Tuesday, December 25, 2018

Movie with Abe: The Guilty

Jakob Cedergren in THE GUILTY, a Magnolia Pictures release. Photo courtesy of Magnolia Pictures.

The Guilty
Directed by Gustav Möller
Released October 19, 2018

The person answering the emergency police line is the first point of contact for someone in distress. In film and television, procedure is usually stressed most, as whoever answers tries to get crucial information to be able to send help to the caller on the other end of the line. It’s not the job of the operator to see the entire case through, and there’s even an action procedural series on FOX dedicated to beginning each episode with the fateful call. This Danish film begins at a similar point but stays only with the operator for the duration of the film.
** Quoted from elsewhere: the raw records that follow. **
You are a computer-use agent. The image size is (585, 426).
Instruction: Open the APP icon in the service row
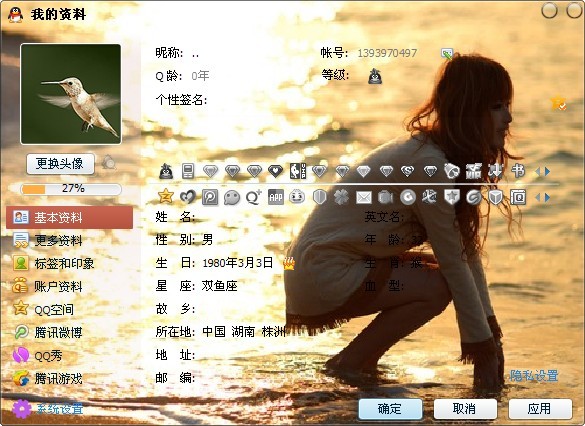pyautogui.click(x=276, y=197)
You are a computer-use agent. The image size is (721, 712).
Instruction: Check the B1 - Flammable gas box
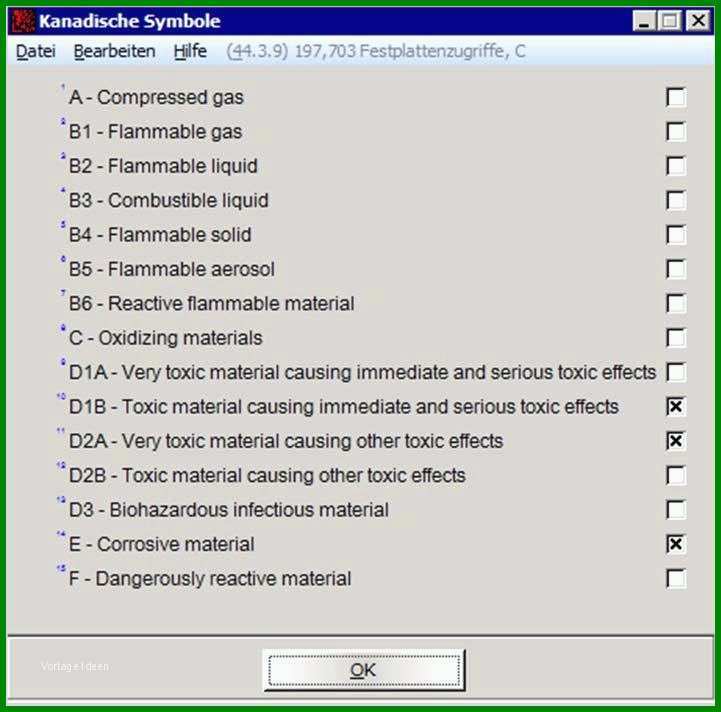tap(676, 132)
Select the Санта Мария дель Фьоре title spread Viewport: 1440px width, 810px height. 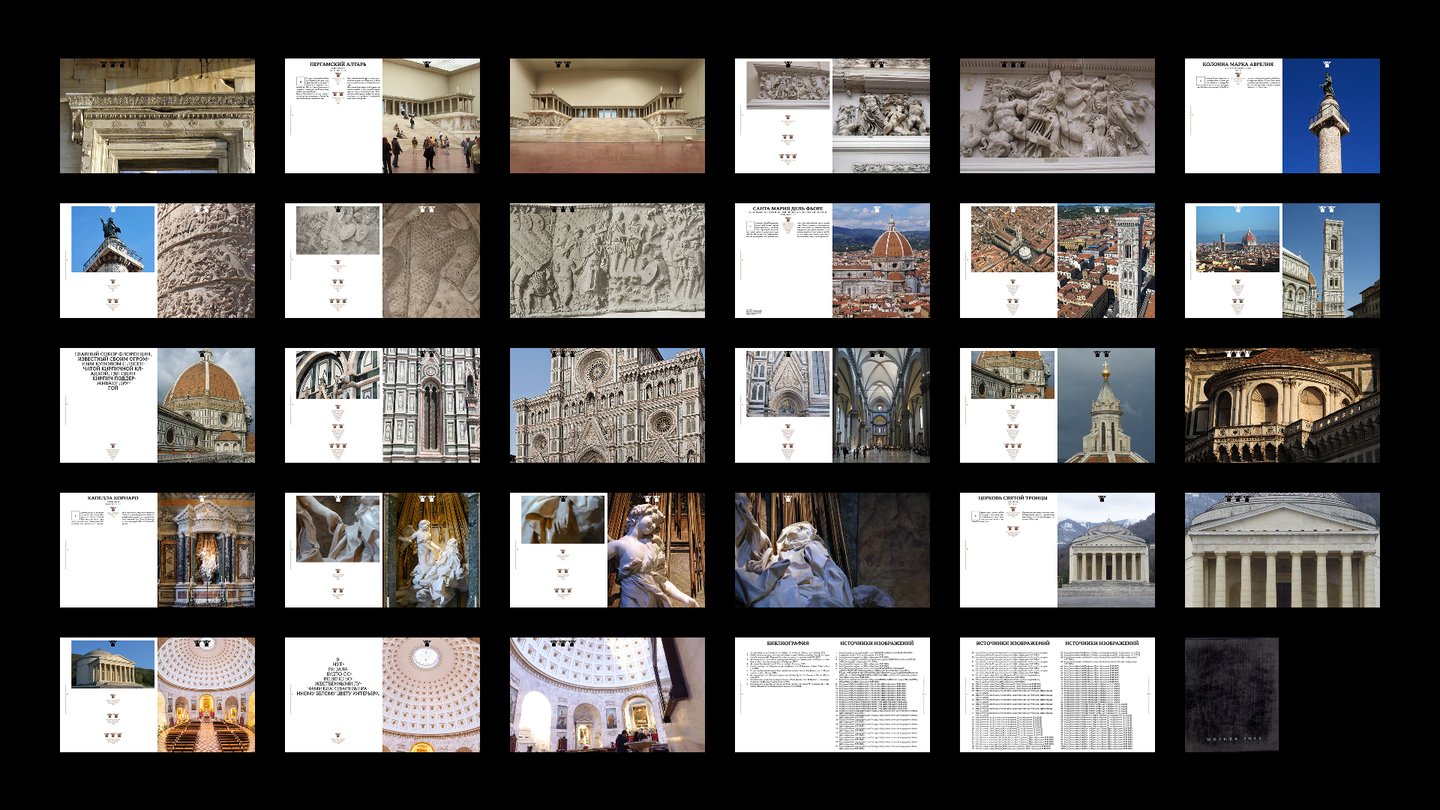click(832, 260)
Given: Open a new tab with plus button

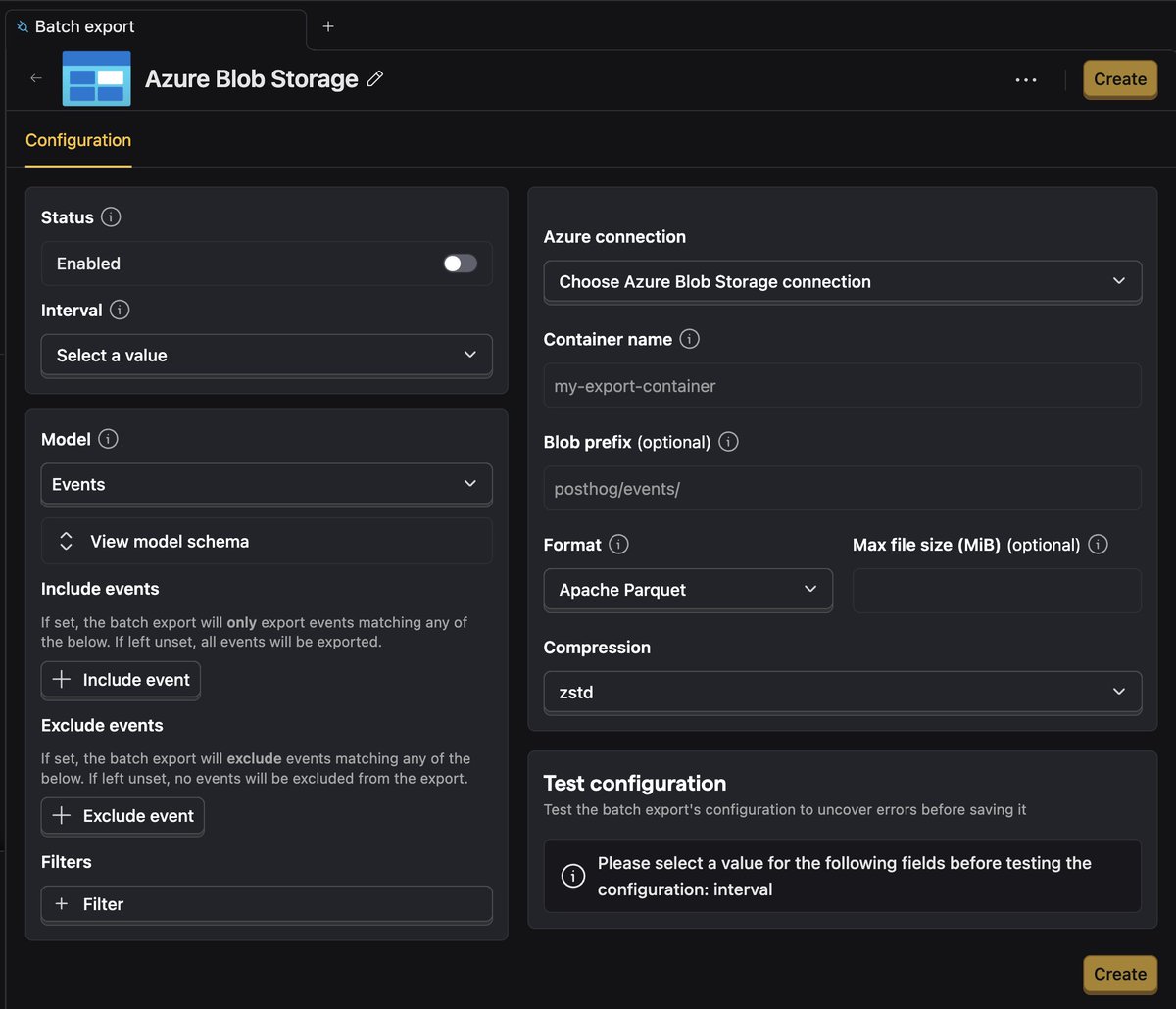Looking at the screenshot, I should click(x=328, y=26).
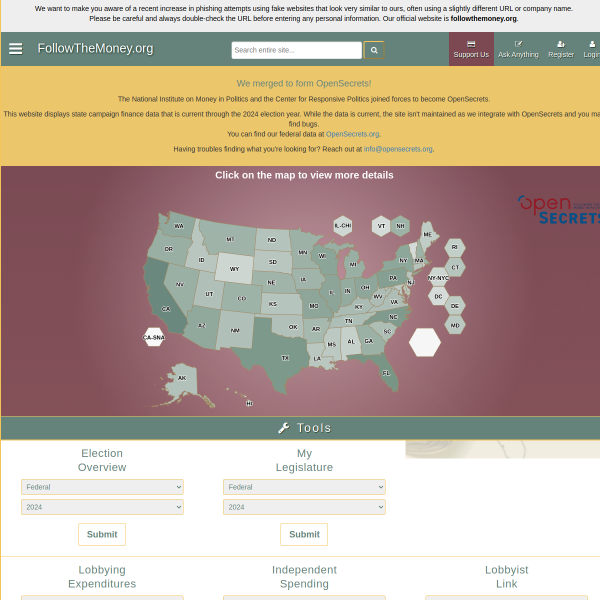Click the DC hexagon marker
This screenshot has height=600, width=600.
click(x=438, y=296)
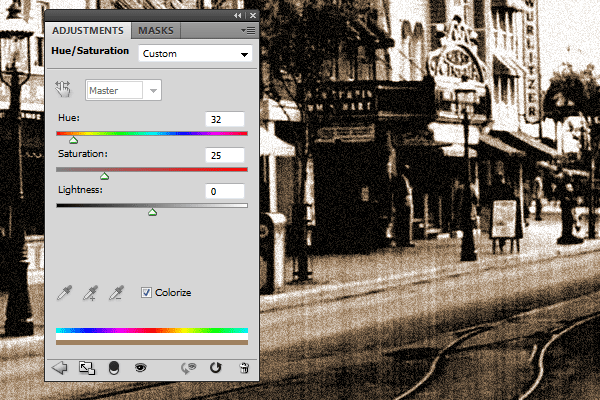Viewport: 600px width, 400px height.
Task: Open the Master channel dropdown
Action: [123, 90]
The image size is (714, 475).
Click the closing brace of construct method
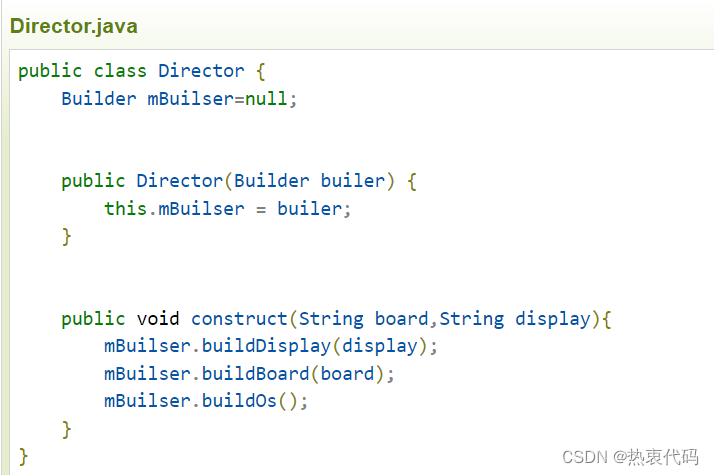click(66, 429)
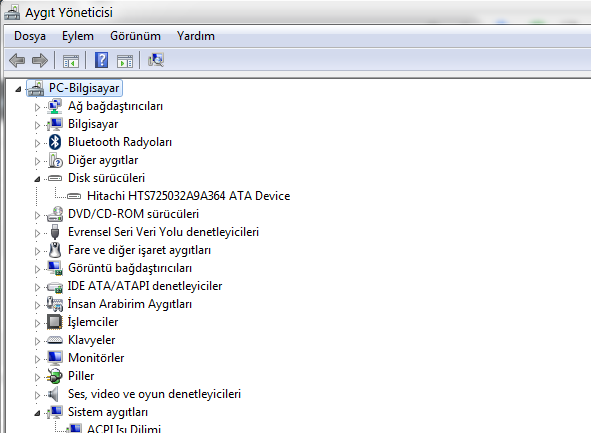Click the Piller battery icon
Image resolution: width=591 pixels, height=433 pixels.
[x=55, y=376]
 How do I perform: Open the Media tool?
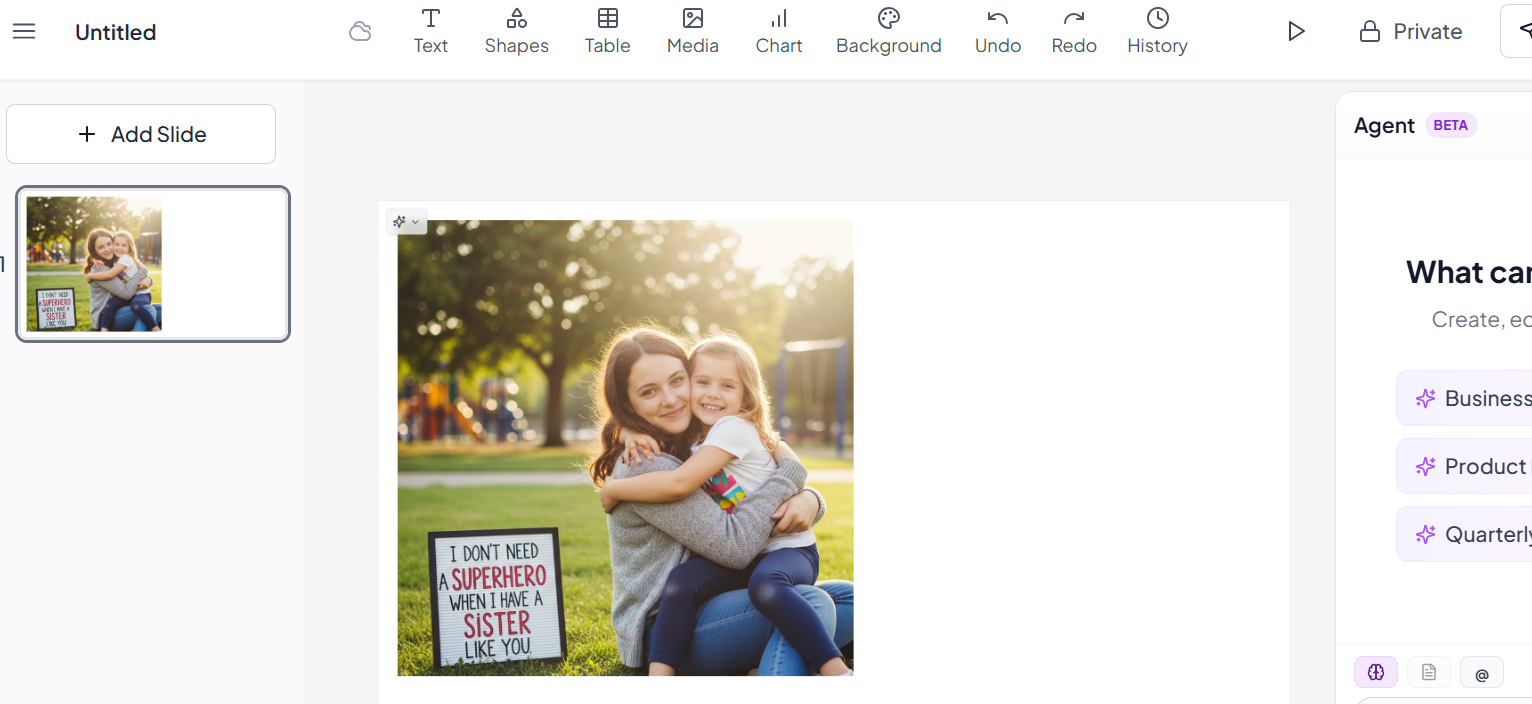693,32
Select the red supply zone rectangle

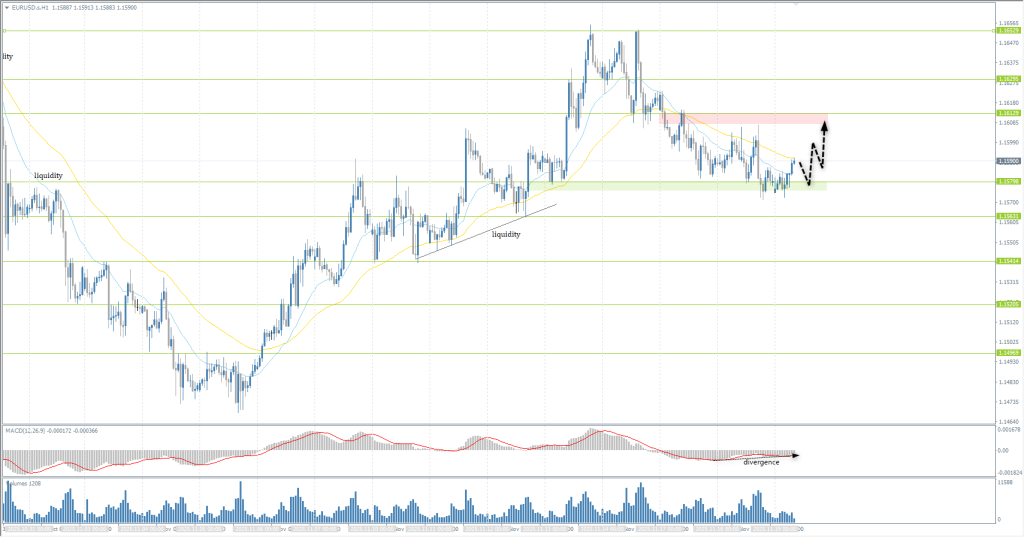click(x=742, y=118)
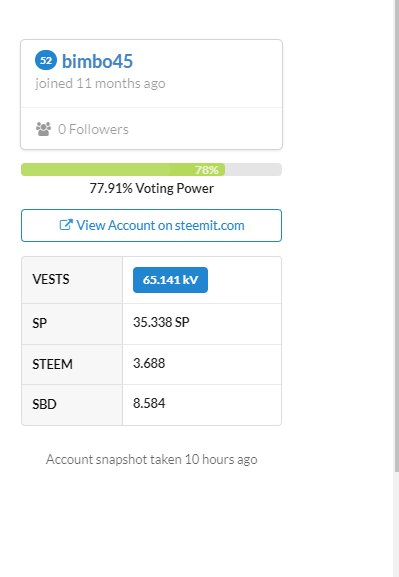The width and height of the screenshot is (399, 577).
Task: Click the 77.91% Voting Power text
Action: [151, 188]
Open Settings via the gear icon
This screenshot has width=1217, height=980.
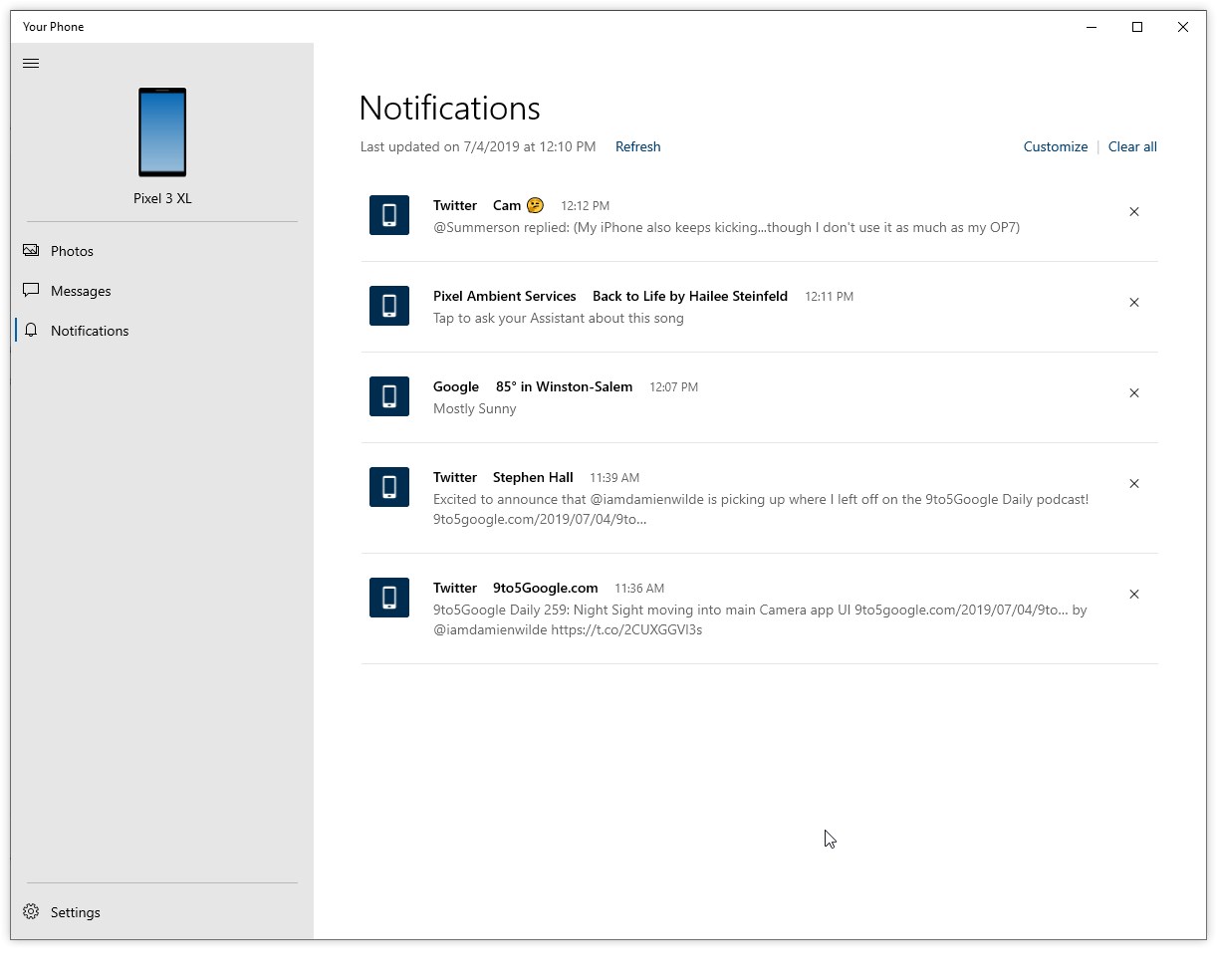point(31,910)
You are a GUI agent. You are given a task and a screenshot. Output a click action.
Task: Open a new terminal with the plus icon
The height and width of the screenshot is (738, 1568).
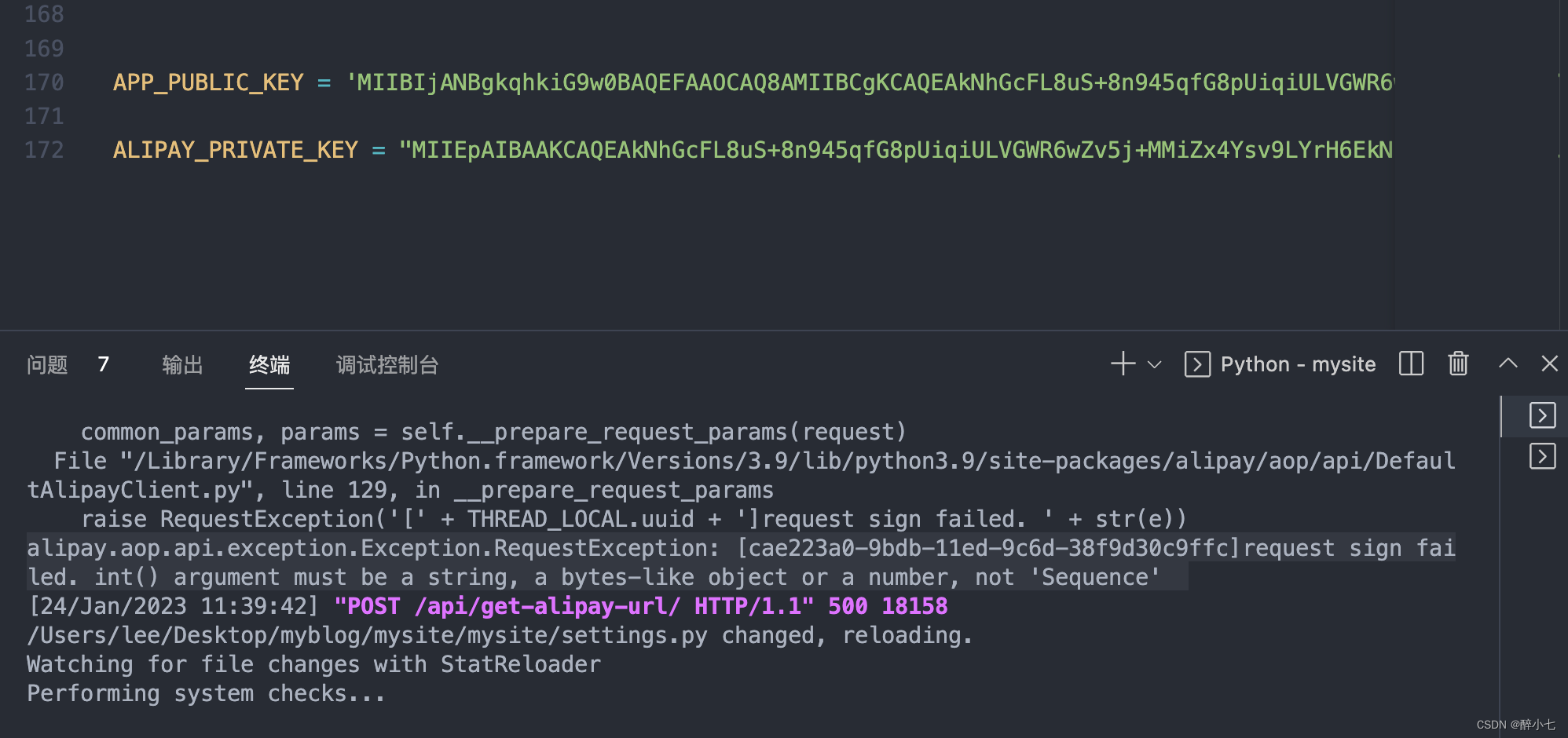[1122, 364]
Asger Holm (Jakob Cedergren) has been assigned to desk duty in the wake of an investigation, culminating in a trial scheduled for the next day. Fielding emergency calls, Asger follows the script and passes each message along to the appropriate department. When a woman, Iben (Jessica Dinnage), calls and indicates that she has been abducted, the line is disconnected once Asger is sure that she is telling the truth and is under duress. Desperate to find her, Asger pushes to reconnect with her and do anything he can to locate her, seeming all too willing to disregard protocol and even the law to ensure the safety of a woman he has never met.

This film takes place entirely in the call center at the police station, with Asger interacting with a few colleagues around him, but otherwise sitting, or sometimes pacing, with his headset while on the phone with off-screen voices. The fact that the action can remain compelling when it’s seen from only one side for a duration of eighty-five minutes is impressive, and it helps to intensify the tension by trapping audience members with Asger, who wants nothing more than to be out in the field knocking down doors instead of coordinating from a computer screen.

Director Gustav Möller makes a noteworthy debut for what can best be described as a tight thriller that unfolds subtly as Asger learns more about what he’s gotten himself into and how much more complicated it is than in initially seems. Cedergren delivers a focused performance, conveying his impatience and frustration with the situation and showing just how dedicated he is to executing his job the way he sees fit. Denmark’s Oscar submission for Best Foreign Film, which made the nine-wide shortlist of contenders for the award, manages to feel like a more populated ensemble film while really only showing one central character on screen, an accomplishment in itself.